Physicians often recommend limiting daily sodium consumption to 1,500 milligrams or less, which is substantially lower than the typical Western diet. This requires diligent label reading and avoiding most processed and restaurant foods. Furthermore, managing fluid intake is often necessary to prevent volume overload, and doctors may set a specific daily fluid limit based on the degree of heart function impairment. Consistent daily weighing is also a simple behavioral measure that helps a person monitor for sudden fluid retention, which can be an early sign of a worsening condition.
Incorporating regular, structured physical activity is also a powerful intervention that helps strengthen the heart and improve overall capacity. Supervised exercise programs, such as Cardiac Rehabilitation, are highly recommended because they provide a safe environment to build endurance. Exercise, including both aerobic activity and resistance training, improves the body’s ability to use oxygen efficiently, reducing the workload on the heart. Research shows that consistent physical activity can lead to improvements in Ejection Fraction and is associated with better overall outcomes.
Eliminating substances that directly damage the heart muscle is necessary for improvement. Both smoking and excessive alcohol consumption are linked to a lower Ejection Fraction and can worsen symptoms. Quitting smoking removes harmful toxins that constrict blood vessels and increase blood pressure, while abstaining from alcohol removes a direct cardiotoxin. Managing weight is also beneficial, as excess body mass increases the volume of blood the heart must pump. Even if weight loss does not directly increase the EF percentage, it can significantly reduce symptoms and improve a person’s functional status.
Advanced Device and Procedural Options
For individuals whose Ejection Fraction remains significantly reduced despite consistent use of cornerstone drug classes and adherence to lifestyle changes, advanced interventions become necessary. Device therapies are designed to either improve the mechanical timing of the heart or protect against sudden, life-threatening rhythm problems. Cardiac Resynchronization Therapy (CRT) is a specialized pacemaker system used when the heart’s lower chambers, the ventricles, are contracting out of sync.

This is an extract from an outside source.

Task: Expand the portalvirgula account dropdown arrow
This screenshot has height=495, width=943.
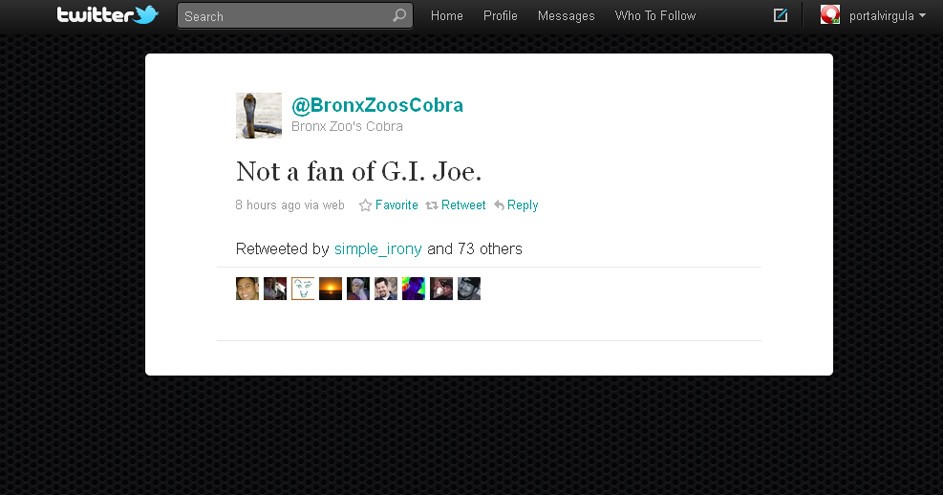Action: (x=922, y=16)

CRT involves placing wires, or leads, to stimulate both the left and right ventricles simultaneously, ensuring they pump together in a coordinated manner. This resynchronization can significantly improve the heart’s mechanical efficiency, leading to a notable increase in Ejection Fraction for many patients. Another common device is the Implantable Cardioverter-Defibrillator (ICD), primarily a protective measure for those with a very low EF.

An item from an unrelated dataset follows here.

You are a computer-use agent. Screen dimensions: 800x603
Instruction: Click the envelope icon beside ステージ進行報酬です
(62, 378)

While an ICD does not improve the Ejection Fraction itself, it constantly monitors the heart rhythm and delivers an electrical shock to stop a dangerous, rapid heart rhythm, thereby preventing sudden cardiac death. The presence of a low EF often indicates a higher risk for these electrical disturbances, making the ICD a common and necessary safeguard. For the small subset of patients whose condition continues to decline, even with optimal medical and device therapy, options like a Ventricular Assist Device (VAD) or heart transplant evaluation are considered. A Left Ventricular Assist Device (LVAD) is a mechanical pump that takes over the work of the weakened left ventricle, often serving as a bridge to transplant or as a permanent support solution.